• **Work task**:
Look below for the line containing "Open the User Groups tab"; from there through the line containing "The image size is (1060, 500).", both lines included, please set down each line exactly and nothing else.

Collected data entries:
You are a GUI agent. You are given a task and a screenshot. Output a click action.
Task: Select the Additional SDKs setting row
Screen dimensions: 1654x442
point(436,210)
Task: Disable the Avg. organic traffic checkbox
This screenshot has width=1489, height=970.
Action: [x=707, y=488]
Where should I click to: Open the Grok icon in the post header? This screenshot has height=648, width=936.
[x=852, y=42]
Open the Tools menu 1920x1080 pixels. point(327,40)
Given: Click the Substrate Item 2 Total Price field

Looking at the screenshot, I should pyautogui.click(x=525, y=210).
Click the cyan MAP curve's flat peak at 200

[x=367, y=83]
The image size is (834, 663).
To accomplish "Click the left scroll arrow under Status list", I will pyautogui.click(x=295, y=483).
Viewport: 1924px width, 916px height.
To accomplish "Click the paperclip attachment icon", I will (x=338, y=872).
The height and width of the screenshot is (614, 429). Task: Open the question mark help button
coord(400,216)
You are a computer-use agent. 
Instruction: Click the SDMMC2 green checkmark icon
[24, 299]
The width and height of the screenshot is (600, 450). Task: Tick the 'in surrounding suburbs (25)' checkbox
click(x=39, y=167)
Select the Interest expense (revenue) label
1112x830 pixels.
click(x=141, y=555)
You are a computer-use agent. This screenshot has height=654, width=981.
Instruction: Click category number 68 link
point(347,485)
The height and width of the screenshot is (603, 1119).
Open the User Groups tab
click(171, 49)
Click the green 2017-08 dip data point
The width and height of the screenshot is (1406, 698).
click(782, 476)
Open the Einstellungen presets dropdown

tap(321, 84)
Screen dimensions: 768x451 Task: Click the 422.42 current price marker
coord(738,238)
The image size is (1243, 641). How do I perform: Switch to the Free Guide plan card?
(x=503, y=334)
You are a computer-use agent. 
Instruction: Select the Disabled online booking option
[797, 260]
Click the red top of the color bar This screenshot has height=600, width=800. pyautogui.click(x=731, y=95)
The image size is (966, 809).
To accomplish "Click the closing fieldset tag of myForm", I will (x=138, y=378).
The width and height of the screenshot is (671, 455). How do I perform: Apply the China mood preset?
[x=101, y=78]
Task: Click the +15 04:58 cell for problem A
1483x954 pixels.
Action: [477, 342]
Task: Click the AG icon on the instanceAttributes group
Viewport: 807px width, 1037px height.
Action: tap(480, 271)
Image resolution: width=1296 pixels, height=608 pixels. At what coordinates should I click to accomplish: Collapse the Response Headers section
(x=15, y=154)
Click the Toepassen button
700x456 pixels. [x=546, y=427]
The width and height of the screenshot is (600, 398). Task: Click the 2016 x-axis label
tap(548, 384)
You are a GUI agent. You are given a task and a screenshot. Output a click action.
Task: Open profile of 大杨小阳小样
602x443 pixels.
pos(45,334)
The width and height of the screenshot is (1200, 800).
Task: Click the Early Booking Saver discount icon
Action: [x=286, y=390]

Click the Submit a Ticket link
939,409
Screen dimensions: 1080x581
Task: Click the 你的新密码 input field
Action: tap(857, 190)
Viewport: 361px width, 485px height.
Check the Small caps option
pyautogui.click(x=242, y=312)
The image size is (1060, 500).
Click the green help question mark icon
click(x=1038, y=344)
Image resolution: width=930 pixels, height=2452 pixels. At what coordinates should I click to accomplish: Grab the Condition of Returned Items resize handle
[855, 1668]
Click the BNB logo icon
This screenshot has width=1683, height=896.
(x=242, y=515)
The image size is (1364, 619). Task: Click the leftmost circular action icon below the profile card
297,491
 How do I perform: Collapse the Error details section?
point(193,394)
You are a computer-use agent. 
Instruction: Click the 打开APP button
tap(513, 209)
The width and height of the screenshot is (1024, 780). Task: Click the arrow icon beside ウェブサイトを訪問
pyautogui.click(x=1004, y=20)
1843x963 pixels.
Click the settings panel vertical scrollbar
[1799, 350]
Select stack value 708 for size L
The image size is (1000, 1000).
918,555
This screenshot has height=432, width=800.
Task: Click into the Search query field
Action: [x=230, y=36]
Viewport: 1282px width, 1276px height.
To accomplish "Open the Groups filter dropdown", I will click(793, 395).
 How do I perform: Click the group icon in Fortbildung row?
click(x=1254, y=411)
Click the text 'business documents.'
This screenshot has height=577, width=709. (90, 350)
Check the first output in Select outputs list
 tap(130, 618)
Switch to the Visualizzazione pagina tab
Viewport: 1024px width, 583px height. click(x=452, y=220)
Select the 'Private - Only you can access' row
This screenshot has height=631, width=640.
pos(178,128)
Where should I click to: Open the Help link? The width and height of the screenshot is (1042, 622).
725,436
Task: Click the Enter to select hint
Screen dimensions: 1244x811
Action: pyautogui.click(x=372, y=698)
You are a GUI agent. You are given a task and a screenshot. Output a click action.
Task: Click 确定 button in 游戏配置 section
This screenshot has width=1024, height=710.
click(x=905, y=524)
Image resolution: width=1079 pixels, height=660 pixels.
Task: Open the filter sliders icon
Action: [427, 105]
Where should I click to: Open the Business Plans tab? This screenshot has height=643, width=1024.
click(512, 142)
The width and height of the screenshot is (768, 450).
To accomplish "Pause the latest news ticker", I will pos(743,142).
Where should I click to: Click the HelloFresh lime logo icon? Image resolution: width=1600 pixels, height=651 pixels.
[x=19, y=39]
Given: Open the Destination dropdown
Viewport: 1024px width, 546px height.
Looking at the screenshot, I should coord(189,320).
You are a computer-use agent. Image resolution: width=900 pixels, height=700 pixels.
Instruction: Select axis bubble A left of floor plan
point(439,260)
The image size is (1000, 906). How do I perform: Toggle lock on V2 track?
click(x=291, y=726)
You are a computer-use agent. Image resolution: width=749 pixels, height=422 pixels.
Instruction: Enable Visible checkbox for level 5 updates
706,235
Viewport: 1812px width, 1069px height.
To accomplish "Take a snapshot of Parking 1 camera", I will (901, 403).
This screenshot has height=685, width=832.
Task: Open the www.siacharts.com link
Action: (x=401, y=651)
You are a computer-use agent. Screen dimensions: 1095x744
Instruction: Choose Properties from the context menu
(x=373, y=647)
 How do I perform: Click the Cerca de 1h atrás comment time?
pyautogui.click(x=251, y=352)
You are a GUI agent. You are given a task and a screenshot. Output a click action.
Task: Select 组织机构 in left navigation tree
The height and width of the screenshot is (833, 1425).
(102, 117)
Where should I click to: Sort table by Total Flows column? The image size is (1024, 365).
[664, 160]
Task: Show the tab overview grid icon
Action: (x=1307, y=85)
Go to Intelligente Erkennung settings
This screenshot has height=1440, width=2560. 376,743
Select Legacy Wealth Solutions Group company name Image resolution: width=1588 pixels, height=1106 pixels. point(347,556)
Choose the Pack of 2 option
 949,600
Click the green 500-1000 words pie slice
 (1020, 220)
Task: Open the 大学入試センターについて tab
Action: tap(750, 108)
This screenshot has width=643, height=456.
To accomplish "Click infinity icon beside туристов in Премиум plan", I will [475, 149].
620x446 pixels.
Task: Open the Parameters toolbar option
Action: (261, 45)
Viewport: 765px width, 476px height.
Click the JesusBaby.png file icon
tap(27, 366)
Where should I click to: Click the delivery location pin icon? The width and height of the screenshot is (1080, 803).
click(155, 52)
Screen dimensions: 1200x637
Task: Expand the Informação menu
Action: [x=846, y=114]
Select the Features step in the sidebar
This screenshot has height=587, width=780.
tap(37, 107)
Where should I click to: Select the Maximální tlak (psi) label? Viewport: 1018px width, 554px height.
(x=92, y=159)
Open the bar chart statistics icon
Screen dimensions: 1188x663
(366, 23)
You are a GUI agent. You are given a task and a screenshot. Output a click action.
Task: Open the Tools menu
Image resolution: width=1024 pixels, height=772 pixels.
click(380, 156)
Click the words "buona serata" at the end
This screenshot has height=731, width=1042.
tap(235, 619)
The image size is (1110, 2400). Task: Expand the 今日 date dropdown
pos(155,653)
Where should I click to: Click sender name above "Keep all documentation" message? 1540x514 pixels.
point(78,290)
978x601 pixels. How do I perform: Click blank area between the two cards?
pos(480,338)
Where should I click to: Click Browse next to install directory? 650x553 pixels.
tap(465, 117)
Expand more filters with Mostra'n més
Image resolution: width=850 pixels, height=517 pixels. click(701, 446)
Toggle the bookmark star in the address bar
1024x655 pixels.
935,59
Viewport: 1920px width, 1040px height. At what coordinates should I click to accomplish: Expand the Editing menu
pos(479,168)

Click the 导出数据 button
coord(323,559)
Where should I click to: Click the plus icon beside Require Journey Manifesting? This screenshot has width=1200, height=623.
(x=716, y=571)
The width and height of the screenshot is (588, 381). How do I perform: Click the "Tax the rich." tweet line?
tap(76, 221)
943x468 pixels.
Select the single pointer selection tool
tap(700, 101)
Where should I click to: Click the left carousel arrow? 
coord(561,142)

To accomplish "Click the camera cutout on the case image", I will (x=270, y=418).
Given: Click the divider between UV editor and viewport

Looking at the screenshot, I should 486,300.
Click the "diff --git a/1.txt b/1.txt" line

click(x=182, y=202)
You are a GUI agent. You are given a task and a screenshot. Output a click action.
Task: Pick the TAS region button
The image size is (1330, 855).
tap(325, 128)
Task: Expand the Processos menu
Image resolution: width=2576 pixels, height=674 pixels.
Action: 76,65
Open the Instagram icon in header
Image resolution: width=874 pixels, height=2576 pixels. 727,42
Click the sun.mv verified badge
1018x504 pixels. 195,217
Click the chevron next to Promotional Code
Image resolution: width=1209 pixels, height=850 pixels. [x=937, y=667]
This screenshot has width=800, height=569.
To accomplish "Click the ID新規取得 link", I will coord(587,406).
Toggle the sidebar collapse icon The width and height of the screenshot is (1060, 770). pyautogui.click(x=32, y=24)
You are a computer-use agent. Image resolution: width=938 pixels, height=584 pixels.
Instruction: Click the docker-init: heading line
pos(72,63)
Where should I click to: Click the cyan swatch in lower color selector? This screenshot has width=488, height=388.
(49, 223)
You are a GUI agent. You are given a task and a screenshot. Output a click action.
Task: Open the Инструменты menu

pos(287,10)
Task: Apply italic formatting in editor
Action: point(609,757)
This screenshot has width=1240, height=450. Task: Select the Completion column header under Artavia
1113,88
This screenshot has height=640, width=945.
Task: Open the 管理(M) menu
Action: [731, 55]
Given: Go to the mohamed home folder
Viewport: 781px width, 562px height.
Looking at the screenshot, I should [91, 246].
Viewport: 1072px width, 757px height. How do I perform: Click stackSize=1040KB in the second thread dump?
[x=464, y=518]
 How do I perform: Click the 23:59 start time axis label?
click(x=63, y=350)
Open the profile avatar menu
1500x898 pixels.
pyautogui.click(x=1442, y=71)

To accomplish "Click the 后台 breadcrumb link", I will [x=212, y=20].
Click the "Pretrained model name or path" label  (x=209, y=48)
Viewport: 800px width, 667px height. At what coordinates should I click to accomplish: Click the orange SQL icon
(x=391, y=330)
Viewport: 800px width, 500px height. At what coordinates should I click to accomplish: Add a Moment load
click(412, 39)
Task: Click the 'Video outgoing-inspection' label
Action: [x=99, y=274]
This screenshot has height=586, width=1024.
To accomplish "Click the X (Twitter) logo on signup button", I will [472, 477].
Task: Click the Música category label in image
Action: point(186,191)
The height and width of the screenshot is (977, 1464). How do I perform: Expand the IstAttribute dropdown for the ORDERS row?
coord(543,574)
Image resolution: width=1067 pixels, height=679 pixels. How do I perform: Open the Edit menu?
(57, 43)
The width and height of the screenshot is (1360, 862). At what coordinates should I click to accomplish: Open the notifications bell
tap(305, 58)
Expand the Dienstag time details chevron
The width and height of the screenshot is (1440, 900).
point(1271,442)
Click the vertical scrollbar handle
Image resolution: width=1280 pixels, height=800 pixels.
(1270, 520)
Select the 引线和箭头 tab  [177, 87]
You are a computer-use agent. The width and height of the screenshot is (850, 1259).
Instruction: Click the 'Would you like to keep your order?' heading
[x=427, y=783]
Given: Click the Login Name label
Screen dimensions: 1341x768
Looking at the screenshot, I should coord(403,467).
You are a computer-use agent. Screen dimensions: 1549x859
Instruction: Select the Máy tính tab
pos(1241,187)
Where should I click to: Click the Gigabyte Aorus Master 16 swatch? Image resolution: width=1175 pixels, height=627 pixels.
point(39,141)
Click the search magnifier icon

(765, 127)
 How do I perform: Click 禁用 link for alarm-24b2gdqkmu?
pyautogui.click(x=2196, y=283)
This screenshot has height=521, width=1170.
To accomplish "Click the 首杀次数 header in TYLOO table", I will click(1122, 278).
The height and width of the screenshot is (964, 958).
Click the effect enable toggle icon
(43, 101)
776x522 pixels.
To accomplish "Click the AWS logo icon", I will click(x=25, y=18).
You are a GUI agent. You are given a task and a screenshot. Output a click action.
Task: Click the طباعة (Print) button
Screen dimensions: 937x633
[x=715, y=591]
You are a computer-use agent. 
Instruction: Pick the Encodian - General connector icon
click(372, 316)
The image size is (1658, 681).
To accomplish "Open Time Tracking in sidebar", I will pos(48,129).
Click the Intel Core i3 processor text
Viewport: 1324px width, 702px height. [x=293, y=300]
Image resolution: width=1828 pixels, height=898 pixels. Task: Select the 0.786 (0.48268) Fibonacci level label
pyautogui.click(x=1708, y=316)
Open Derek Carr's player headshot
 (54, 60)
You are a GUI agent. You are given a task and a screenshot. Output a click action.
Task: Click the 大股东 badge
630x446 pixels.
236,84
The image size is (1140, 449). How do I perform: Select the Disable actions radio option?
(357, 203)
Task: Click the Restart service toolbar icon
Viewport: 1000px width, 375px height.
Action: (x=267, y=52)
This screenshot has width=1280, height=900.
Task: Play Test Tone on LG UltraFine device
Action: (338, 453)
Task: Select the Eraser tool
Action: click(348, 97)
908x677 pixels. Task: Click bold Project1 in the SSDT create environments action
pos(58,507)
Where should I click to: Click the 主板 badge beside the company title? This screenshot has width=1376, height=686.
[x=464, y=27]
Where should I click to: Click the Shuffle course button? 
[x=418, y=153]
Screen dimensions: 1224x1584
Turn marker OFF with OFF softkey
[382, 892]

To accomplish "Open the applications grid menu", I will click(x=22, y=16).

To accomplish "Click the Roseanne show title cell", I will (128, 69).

• **Finished exercise**:
Open the User Groups tab
click(171, 49)
Click the green 2017-08 dip data point
The width and height of the screenshot is (1406, 698).
click(782, 476)
Open the Einstellungen presets dropdown

tap(321, 84)
Screen dimensions: 768x451 Task: Click the 422.42 current price marker
coord(738,238)
The image size is (1243, 641). How do I perform: Switch to the Free Guide plan card?
(x=503, y=334)
You are a computer-use agent. 
Instruction: Select the Disabled online booking option
[797, 260]
Click the red top of the color bar This screenshot has height=600, width=800. pyautogui.click(x=731, y=95)
The image size is (966, 809).
To accomplish "Click the closing fieldset tag of myForm", I will (x=138, y=378).
The width and height of the screenshot is (671, 455). How do I perform: Apply the China mood preset?
[x=101, y=78]
Task: Click the +15 04:58 cell for problem A
1483x954 pixels.
Action: [477, 342]
Task: Click the AG icon on the instanceAttributes group
Viewport: 807px width, 1037px height.
Action: tap(480, 271)
Image resolution: width=1296 pixels, height=608 pixels. At what coordinates should I click to accomplish: Collapse the Response Headers section
(x=15, y=154)
Click the Toepassen button
700x456 pixels. [x=546, y=427]
The width and height of the screenshot is (600, 398). Task: Click the 2016 x-axis label
tap(548, 384)
You are a GUI agent. You are given a task and a screenshot. Output a click action.
Task: Open profile of 大杨小阳小样
602x443 pixels.
pos(45,334)
The width and height of the screenshot is (1200, 800).
Task: Click the Early Booking Saver discount icon
Action: [x=286, y=390]

Click the Submit a Ticket link
939,409
Screen dimensions: 1080x581
Task: Click the 你的新密码 input field
Action: tap(857, 190)
Viewport: 361px width, 485px height.
Check the Small caps option
pyautogui.click(x=242, y=312)
The image size is (1060, 500).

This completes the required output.